Roasted Garlic Soup with Chicken
Roasted Garlic Soup with Chicken
Servings:
Nutritional information is only an estimate. The accuracy of the nutritional information for any recipe on this site is not guaranteed.
Ingredients
- 8 heads of garlic
- 1 tablespoon olive oil
- salt and black pepper
- 4 tablespoons unsalted butter
- 4 tablespoons all-purpose flour
- 6 cups chicken broth warmed through
- 1 tablespoon Italian seasoning
- pinch of crushed red pepper
- 1/2 cup heavy cream
- 2 cups fully-cooked shredded chicken I used a mixture of thigh and breast
- Serve with: garlic toasts olive oil drizzle, fresh parsley
Instructions
- Preheat your oven to 425 degrees F. Chop the tops off of the heads of garlic and place each head in the molds of a standard muffin tin, exposed garlic facing up. Drizzle the garlic with olive oil and sprinkle with salt and black pepper. Cover with foil and place the garlic in the oven. Roast the garlic for 40-45 minutes or until soft and golden. Remove from heat and allow to cool slightly.
- Once the garlic is cool enough to handle, release the garlic cloves into a medium bowl. With the back of a fork, mash the garlic into a paste. Set aside.
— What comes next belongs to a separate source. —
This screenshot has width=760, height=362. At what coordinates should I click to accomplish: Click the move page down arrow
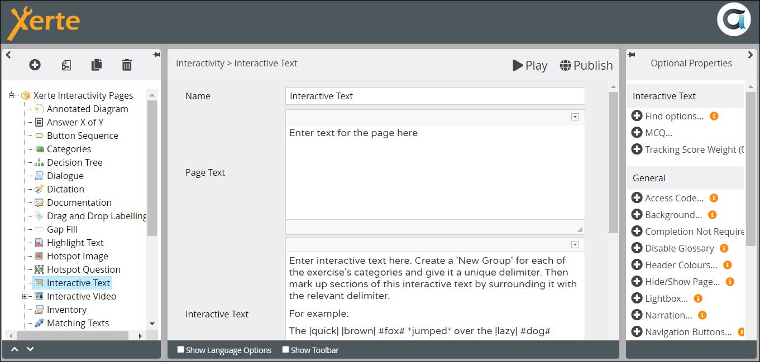[x=30, y=349]
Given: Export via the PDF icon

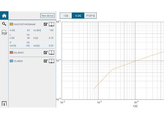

- Place a large soup pot over medium heat. Add the butter, and melt. Add the garlic and stir. Cook for 1 minute. Add the flour and whisk. Cook the flour mixture until golden brown, about 3 minutes. Whisk in the chicken broth. Add the Italian seasoning and crushed red pepper. Bring the soup to a boil and then reduce the heat to a simmer. Simmer the soup for 15 minutes, or until nice and thick. Stir in the heavy cream and chicken. Cook for an additional 5 minutes. Keep the soup warm on the stove until ready to serve.
- Serve the soup topped with a drizzle of olive oil and fresh parsley. Serve with garlic toasts and enjoy immediately!